> _Entries on where items appear_:

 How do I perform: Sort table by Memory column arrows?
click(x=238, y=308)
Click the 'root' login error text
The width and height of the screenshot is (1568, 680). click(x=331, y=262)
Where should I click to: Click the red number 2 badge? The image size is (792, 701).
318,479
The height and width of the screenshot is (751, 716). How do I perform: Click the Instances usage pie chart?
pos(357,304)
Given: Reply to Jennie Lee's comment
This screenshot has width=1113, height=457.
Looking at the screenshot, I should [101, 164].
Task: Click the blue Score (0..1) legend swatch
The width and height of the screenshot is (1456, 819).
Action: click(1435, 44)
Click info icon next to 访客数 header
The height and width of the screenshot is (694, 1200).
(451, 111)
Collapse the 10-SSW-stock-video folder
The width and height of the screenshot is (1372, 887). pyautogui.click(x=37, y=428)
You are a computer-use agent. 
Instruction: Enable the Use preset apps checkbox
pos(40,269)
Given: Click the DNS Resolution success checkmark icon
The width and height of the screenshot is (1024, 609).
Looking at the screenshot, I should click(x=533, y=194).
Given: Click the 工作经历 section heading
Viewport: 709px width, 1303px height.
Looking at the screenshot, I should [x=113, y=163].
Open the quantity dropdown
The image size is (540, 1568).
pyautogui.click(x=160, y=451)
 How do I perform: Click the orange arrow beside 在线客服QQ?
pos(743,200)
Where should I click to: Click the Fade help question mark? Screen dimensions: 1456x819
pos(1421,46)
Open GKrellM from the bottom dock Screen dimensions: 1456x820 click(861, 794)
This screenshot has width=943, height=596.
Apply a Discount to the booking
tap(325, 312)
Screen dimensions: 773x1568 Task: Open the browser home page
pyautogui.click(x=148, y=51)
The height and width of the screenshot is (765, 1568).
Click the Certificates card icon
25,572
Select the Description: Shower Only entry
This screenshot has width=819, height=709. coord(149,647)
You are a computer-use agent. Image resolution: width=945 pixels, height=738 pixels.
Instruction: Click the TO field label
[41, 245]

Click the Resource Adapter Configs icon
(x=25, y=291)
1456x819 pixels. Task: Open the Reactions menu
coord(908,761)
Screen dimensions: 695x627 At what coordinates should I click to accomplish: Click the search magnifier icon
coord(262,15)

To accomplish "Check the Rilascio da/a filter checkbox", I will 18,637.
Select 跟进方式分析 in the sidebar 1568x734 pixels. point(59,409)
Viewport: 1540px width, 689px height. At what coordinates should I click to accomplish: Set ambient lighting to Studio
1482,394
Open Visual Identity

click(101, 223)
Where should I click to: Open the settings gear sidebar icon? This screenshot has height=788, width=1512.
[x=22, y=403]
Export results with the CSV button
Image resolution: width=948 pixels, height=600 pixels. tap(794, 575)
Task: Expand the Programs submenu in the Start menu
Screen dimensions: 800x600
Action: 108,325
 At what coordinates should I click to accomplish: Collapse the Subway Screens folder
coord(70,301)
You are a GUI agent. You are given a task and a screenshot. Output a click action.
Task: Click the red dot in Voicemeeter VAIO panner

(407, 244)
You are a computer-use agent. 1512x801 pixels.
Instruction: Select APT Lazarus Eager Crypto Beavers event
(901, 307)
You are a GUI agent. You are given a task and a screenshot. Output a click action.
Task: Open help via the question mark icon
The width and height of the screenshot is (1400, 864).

> _TASK OBJECTIVE_:
List every line of the records above that contains the string "coordinates", treating uppercase and lowercase as different.

> _ANSWER TO THE PROBLEM_:
Screen dimensions: 695x627 At what coordinates should I click to accomplish: Click the search magnifier icon
Viewport: 1540px width, 689px height. At what coordinates should I click to accomplish: Set ambient lighting to Studio
 At what coordinates should I click to accomplish: Collapse the Subway Screens folder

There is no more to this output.